Solved – Usefulness of standard deviation/alternatives for highly variable measurements

standard deviation

EDIT: SOME ADDITIONS TO CLARIFY ORIGINAL TEXT

If I remember correctly I heard some mention of standard deviation for precipitation means of sums is pretty useless due to the highly variable nature of preciptation quantities.

Let's say that climatologists have calculated standard deviations for means of sums of monthly precipitation for every month of the year for 30 years of measurements. A monthly sum equals the total amount that has fallen during that month. So a monthly sum equals one measurement in this case. So if you take the average of the month of july over 30 years you have 30 measurements. If the standard deviation of these mean values are bigger than the mean values themselves it tells us there is a relatively high spread in the dataset. This is another way of saying that the coefficient of variation is big.
But what would be considered big in this specific case? Are these sizes of the coefficient of variation normal for this type data? Lets assume here that all the coefficients of variations are above 100 %. Probably an irrelevant question in this forum.

Now when the difference between the average values of two 30-year-periods are calculated, each period introduces its own standard deviation. And the resulting standard deviation for the difference would be even bigger than the largest standard deviation between each of the normal periods. I believe this is called error propagation (please correct me if this is the wrong english terminology). If the resulting standard deviation is bigger than the difference of the mean values, it means that the difference between the mean values may be very far away from the true value. In other words a pretty "non-accurate" mean in this case right, which for certain/quite many observations would yield fictitious differences of means?

Precipitation can vary greatly in some regions of the world, for example due to large scale weather fluctuations like ENSO or other natural variaton. So perhaps 30 years is to low for averaging precipitation data due to high variability in some locations.
The World Meteorological Organization recommends averaging over periods of thirty years. And this is common practice. Of course there are weaknesses by doing so and deviations from this practice exist. For instance some claim that thirty years is too low for certain climatic parameters due to their variable nature. This kind of answers part of my own question here.
But if the precipitation data is only available for 30 years, are there any alternatives to standard deviation that would be recommended/considered more useful?

I think I have heard some mention that precipitation data from different locations may have different have different distributions. However is standard deviation only useful/make sense for normal distributions?

As a sidequestion: would the mean value be more accurate, with lower coefficient of variation if one has one million or billion years of measurements of data, even when each data point (spread) is highly variable?

EDIT 2: SHORT VERSION

If the data is not normally distributed what does coefficient of variation above 100 % tell us? What are the alternatives for detecting variation, if the alternatives are better/equally good (this is especially attractive to know about if the coefficient of variation is useless in my case)? Looking for answers which preferably are relevant to above example. Links to relevant studies are highly appreciated. Answers/research that provide intuitive examples/explanations are also highly appreciated. Of course answers to the other questions also are appreciated.
^^^^^^^^^^^^^^^^
What is asked
**A)** In the forum post on precipitation variability, over how long a period does the World Meteorological Organization recommend averaging?
**B)** Reproduce the forum post on precipitation variability word for word, beginning at the words "The World Meteorological" and stopping after "for normal distributions?".

Data extract
^^^^^^^^^^^^^^^^
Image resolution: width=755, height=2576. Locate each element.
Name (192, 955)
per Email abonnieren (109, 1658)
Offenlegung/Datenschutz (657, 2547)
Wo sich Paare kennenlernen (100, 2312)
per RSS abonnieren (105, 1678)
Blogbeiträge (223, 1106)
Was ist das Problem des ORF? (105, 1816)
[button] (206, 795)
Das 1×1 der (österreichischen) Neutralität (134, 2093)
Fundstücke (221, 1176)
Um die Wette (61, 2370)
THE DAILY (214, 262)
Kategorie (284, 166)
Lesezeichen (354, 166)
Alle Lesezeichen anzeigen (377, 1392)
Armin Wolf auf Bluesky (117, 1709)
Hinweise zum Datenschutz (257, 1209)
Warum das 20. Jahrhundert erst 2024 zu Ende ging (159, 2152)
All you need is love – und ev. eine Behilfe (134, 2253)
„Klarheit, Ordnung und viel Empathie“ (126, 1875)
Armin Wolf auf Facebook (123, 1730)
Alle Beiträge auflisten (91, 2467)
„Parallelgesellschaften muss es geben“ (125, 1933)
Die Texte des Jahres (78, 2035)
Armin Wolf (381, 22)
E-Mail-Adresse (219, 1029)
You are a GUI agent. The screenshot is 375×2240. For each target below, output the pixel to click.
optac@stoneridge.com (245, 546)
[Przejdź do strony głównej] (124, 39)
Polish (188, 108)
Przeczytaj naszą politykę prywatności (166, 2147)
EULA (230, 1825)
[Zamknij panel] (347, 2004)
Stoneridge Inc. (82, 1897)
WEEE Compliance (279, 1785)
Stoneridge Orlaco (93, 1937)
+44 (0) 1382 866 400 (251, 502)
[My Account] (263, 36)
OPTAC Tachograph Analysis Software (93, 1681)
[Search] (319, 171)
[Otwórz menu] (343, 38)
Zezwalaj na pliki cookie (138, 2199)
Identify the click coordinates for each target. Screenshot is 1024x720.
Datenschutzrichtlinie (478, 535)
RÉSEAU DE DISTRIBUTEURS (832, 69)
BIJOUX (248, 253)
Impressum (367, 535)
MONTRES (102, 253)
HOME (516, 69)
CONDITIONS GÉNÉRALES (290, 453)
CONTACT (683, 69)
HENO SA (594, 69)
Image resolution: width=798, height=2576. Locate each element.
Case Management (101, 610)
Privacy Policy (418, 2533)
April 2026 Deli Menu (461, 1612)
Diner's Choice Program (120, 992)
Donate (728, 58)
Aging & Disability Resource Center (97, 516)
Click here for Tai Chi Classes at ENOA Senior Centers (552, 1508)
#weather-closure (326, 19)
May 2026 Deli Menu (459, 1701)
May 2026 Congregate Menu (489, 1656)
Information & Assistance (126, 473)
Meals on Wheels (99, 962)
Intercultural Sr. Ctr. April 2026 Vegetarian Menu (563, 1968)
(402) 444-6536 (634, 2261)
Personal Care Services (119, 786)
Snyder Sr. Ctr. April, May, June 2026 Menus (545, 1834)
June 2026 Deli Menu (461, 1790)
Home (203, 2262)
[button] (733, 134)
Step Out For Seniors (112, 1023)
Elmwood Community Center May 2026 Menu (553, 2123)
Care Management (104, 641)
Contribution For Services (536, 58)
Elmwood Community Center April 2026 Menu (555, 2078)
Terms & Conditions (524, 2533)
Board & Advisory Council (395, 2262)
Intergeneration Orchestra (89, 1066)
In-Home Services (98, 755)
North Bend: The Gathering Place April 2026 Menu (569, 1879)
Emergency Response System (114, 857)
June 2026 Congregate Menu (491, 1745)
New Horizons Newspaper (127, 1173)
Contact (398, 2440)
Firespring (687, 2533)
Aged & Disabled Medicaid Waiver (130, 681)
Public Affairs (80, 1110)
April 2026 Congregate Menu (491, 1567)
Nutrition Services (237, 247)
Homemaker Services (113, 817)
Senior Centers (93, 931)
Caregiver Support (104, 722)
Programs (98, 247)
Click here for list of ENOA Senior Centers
^^^^^^^^^^^^^^^^
Answers below
**A)** Thirty years.

**B)**
The World Meteorological Organization recommends averaging over periods of thirty years. And this is common practice. Of course there are weaknesses by doing so and deviations from this practice exist. For instance some claim that thirty years is too low for certain climatic parameters due to their variable nature. This kind of answers part of my own question here.
But if the precipitation data is only available for 30 years, are there any alternatives to standard deviation that would be recommended/considered more useful?

I think I have heard some mention that precipitation data from different locations may have different have different distributions. However is standard deviation only useful/make sense for normal distributions?